Stated exercise: Reproduce all of the rows below, substituting "column heading" for every occurrence of "column header" and leaving everything else unchanged.
* begin Input records *
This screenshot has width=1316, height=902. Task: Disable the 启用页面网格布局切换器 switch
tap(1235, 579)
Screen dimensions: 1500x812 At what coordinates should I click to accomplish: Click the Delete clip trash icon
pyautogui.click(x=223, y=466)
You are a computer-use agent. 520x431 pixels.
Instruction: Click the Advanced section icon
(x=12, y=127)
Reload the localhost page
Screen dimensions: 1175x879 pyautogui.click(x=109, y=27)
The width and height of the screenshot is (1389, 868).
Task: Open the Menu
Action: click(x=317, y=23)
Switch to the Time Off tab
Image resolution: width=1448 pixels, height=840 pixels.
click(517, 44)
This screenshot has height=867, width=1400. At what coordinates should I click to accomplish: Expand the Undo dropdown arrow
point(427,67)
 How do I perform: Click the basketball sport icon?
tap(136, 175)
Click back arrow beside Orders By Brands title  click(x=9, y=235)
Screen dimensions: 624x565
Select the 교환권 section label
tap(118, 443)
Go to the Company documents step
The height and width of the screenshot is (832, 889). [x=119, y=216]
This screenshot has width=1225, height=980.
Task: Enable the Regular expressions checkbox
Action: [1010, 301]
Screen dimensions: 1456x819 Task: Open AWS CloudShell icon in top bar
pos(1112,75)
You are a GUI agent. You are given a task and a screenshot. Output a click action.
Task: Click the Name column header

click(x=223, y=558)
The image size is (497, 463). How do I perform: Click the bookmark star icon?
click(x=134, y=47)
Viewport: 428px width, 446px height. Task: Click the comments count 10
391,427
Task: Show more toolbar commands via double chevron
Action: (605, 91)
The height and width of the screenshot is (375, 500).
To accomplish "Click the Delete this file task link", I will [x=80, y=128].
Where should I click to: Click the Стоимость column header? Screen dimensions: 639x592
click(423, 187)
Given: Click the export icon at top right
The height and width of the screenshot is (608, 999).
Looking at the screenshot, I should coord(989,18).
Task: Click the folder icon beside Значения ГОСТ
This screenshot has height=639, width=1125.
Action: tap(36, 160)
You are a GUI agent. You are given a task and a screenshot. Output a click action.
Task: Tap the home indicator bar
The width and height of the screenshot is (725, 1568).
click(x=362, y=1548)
* end Input records *
Solution:
This screenshot has width=1316, height=902. Task: Disable the 启用页面网格布局切换器 switch
tap(1235, 579)
Screen dimensions: 1500x812 At what coordinates should I click to accomplish: Click the Delete clip trash icon
pyautogui.click(x=223, y=466)
You are a computer-use agent. 520x431 pixels.
Instruction: Click the Advanced section icon
(x=12, y=127)
Reload the localhost page
Screen dimensions: 1175x879 pyautogui.click(x=109, y=27)
The width and height of the screenshot is (1389, 868).
Task: Open the Menu
Action: click(x=317, y=23)
Switch to the Time Off tab
Image resolution: width=1448 pixels, height=840 pixels.
click(517, 44)
This screenshot has height=867, width=1400. At what coordinates should I click to accomplish: Expand the Undo dropdown arrow
point(427,67)
 How do I perform: Click the basketball sport icon?
tap(136, 175)
Click back arrow beside Orders By Brands title  click(x=9, y=235)
Screen dimensions: 624x565
Select the 교환권 section label
tap(118, 443)
Go to the Company documents step
The height and width of the screenshot is (832, 889). [x=119, y=216]
This screenshot has width=1225, height=980.
Task: Enable the Regular expressions checkbox
Action: [1010, 301]
Screen dimensions: 1456x819 Task: Open AWS CloudShell icon in top bar
pos(1112,75)
You are a GUI agent. You are given a task and a screenshot. Output a click action.
Task: Click the Name column heading

click(x=223, y=558)
The image size is (497, 463). How do I perform: Click the bookmark star icon?
click(x=134, y=47)
Viewport: 428px width, 446px height. Task: Click the comments count 10
391,427
Task: Show more toolbar commands via double chevron
Action: (605, 91)
The height and width of the screenshot is (375, 500).
To accomplish "Click the Delete this file task link", I will [x=80, y=128].
Where should I click to: Click the Стоимость column heading? Screen dimensions: 639x592
click(423, 187)
Given: Click the export icon at top right
The height and width of the screenshot is (608, 999).
Looking at the screenshot, I should coord(989,18).
Task: Click the folder icon beside Значения ГОСТ
This screenshot has height=639, width=1125.
Action: tap(36, 160)
You are a GUI agent. You are given a task and a screenshot. Output a click action.
Task: Tap the home indicator bar
The width and height of the screenshot is (725, 1568).
click(x=362, y=1548)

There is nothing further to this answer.